── Provided material ──

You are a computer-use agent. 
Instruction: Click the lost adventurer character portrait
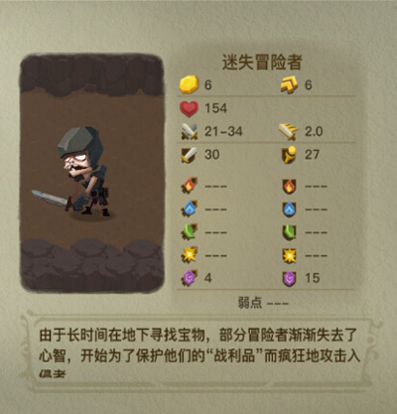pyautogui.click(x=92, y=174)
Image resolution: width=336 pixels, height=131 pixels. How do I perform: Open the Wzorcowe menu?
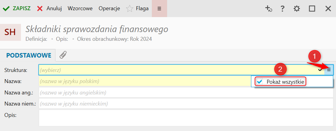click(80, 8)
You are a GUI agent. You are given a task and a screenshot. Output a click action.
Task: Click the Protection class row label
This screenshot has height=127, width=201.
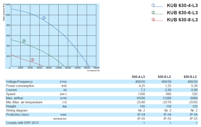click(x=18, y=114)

───
── Provided material ──

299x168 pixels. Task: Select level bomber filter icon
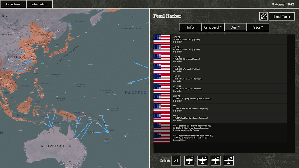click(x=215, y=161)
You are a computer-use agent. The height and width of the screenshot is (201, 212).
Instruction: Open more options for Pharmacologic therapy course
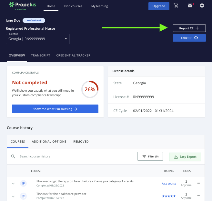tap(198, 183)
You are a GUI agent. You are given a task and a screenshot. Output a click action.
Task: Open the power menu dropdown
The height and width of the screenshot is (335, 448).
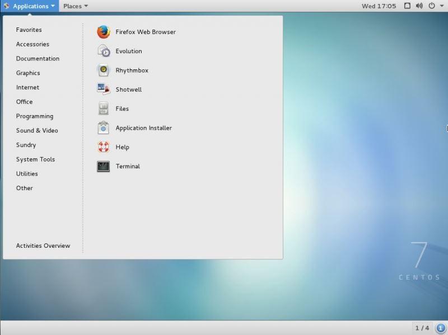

───
── Provided material ──

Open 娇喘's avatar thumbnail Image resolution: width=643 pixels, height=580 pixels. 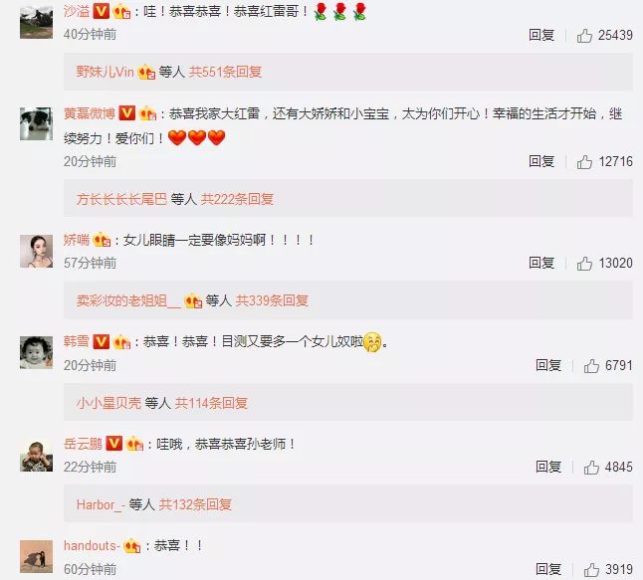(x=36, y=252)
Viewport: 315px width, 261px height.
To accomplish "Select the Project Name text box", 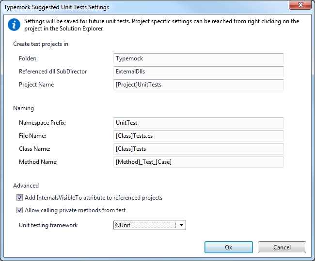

───

Wherever "computer" occurs in the records above, copy the line it sits in.

You are a computer-use agent. 
You are a computer-use agent. The height and width of the screenshot is (201, 212).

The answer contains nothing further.